I thought about awarding a set number of masteries based on the character's experience level, but that feels a bit dull, not to mention that it would mean that literally all magic-users would have mastered at least a few spells. I want spell mastery to feel more impressive than that. (Still, I'll probably give starting characters a mastered spell or two, most likely based on their Intelligence score.)
I also dislike the idea of creating schools or domains of related spells from which a character would have to choose. I thought long and hard about it, and in the end I feel that imposing a classification system on D&D's already reliable and mechanistic way of handling magic is just making the whole thing feel even more like a science (or worse, a technology). I've got no problem with players choosing to master spells that are related thematically, but I'm not going to force them to - if somebody wants their character to master ventriloquism, anti-plant shell, and teleport, I'm not going to object.
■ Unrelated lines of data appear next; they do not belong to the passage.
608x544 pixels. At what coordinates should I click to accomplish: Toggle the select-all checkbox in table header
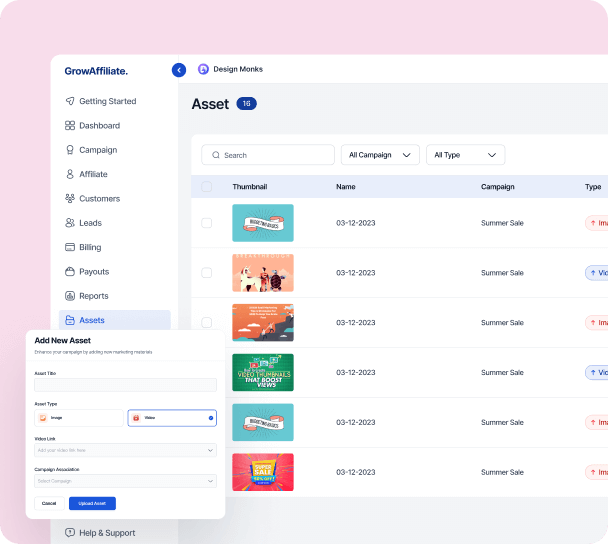207,187
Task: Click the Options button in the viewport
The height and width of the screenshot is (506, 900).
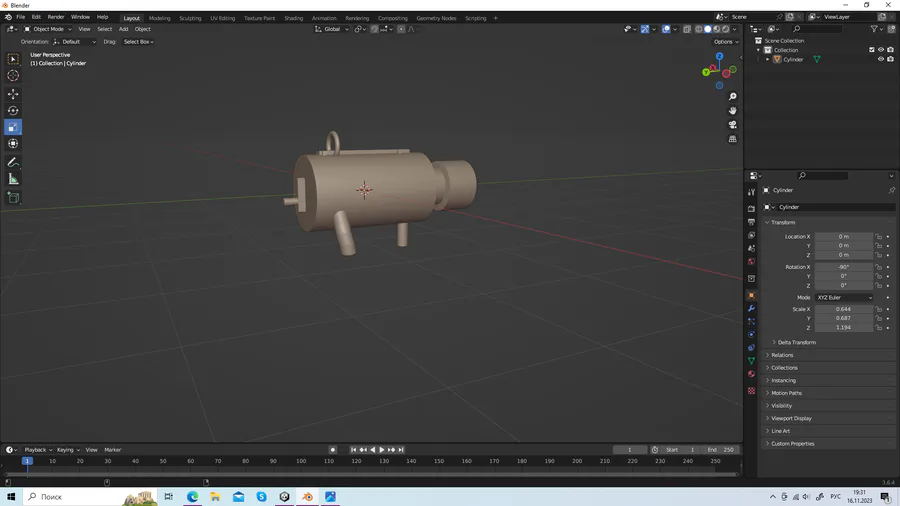Action: click(x=725, y=42)
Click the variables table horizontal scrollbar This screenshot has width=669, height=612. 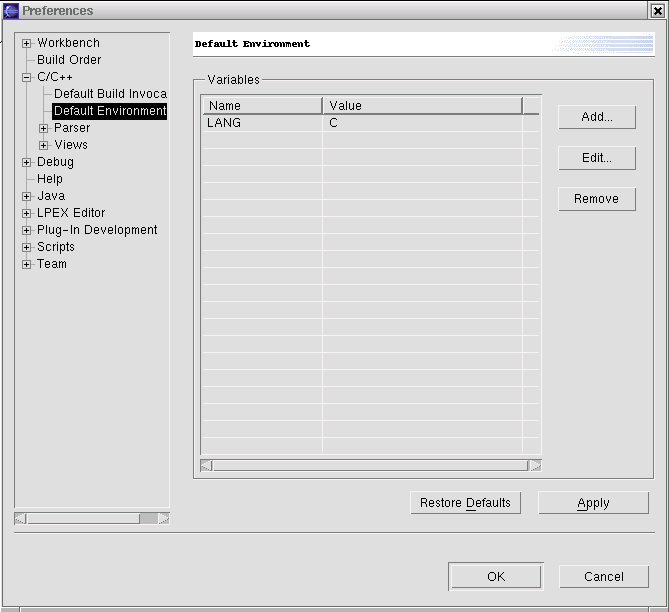tap(370, 465)
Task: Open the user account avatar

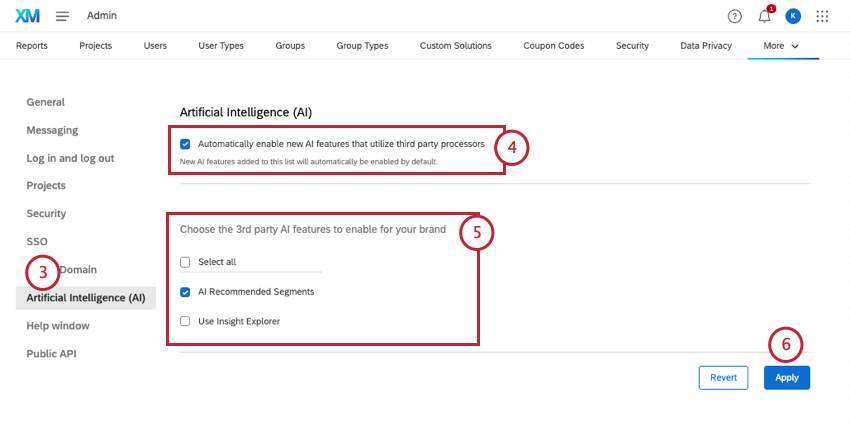Action: 793,16
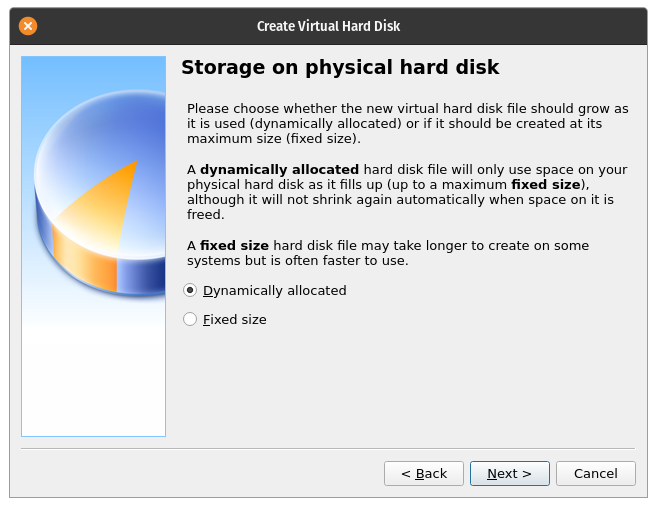Cancel the virtual hard disk wizard
The image size is (657, 507).
click(x=595, y=473)
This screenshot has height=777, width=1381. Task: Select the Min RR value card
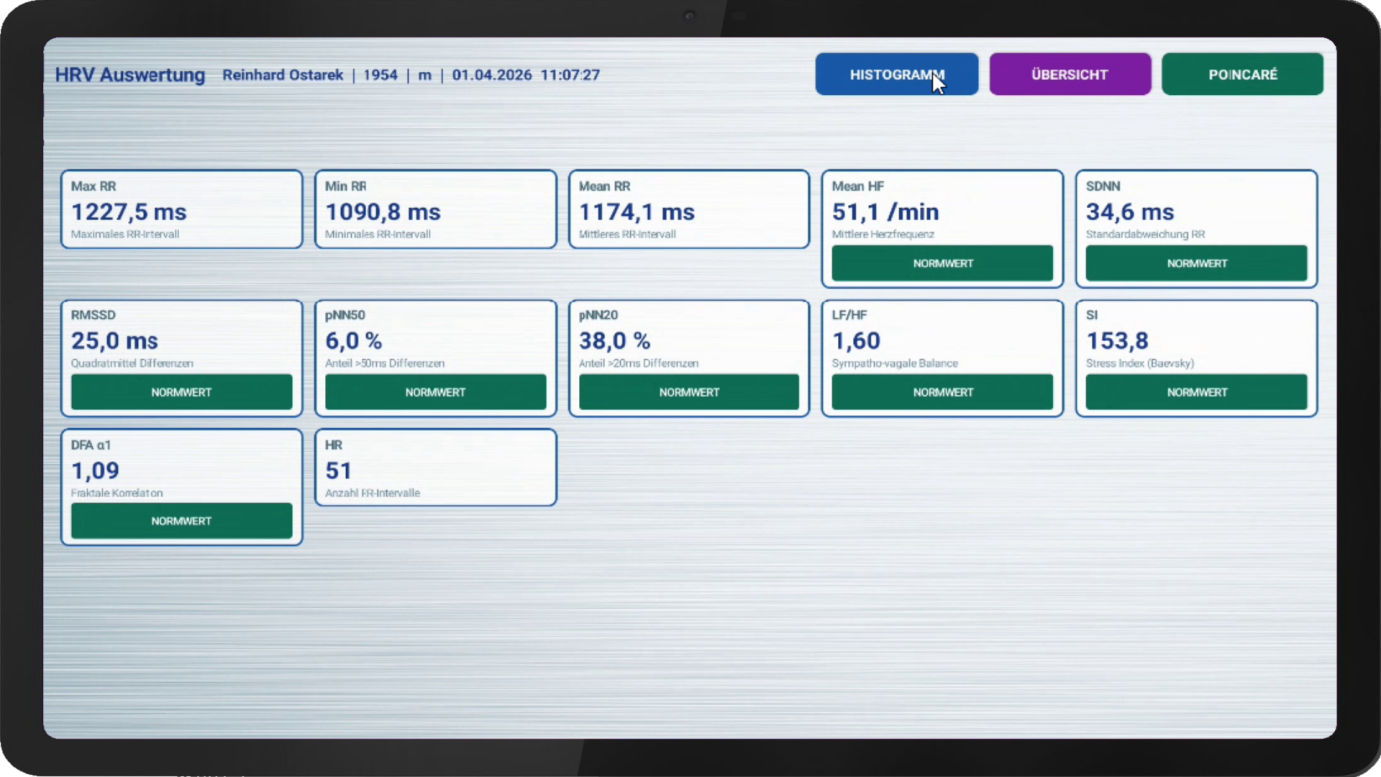[435, 209]
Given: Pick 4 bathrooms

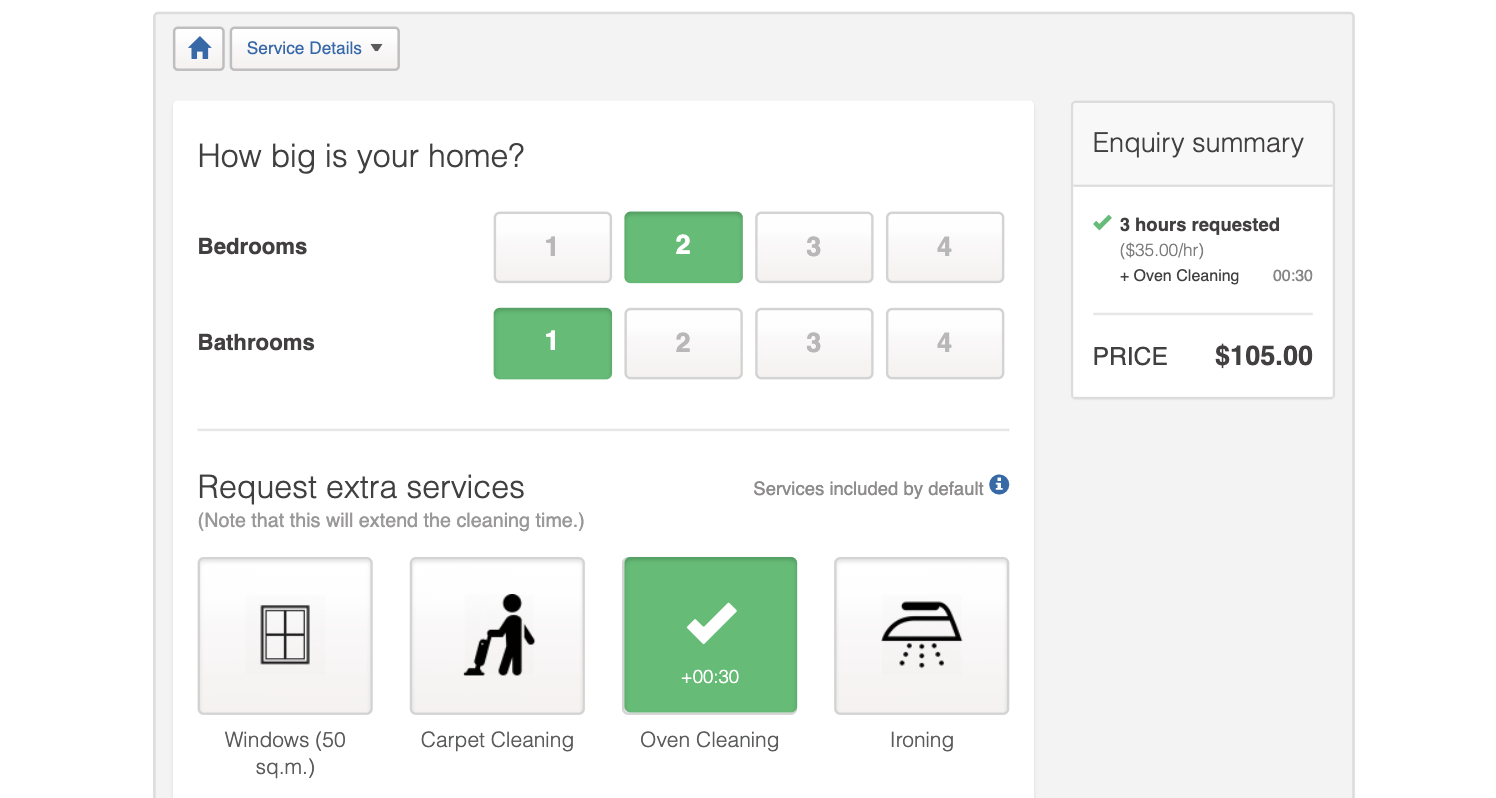Looking at the screenshot, I should [944, 343].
So, I'm thinking about making characters seek out a mentor in order to master spells. These mentors wouldn't just be old wizards that charge for magic lessons, though. I'm picturing something more like Fafhrd and the Grey Mouser's mentors, Sheelba of the Eyeless Face and Ningauble of the Seven Eyes: mysterious and inhuman figures whose goals are often inscrutable. Or they could be like the "Spirits, Partly Evil and Partly Good" described in the old demonology tract, The Goetia, who impart specific knowlege and abilities to those who call upon them, but are inherently unruly and untrustworthy (and will often seek to harm an unprepared or arrogant student).
Seeking a mentor would not be a quick or easy task. I could handle such a thing as a full-blown adventure - "Quest for the Cave of the Hidden Master" or what have you - but then I risk making the magic-user and his acquisition of spell masteries the subject of the entire campaign, relegating the poor fighters, thieves, and the rest to the role of bodyguards and henchmen. (There's already an RPG for that: Ars Magica.) My current thinking is that the best way to handle it might be something like the carousing table, to be used in the downtime between adventures, in order to keep one character's spell-questing from distracting from the meat of the campaign. Some kind of formula that lets characters convert earned gold and invested time into a chance at spell mastery, with a nice random mishap chart, I think...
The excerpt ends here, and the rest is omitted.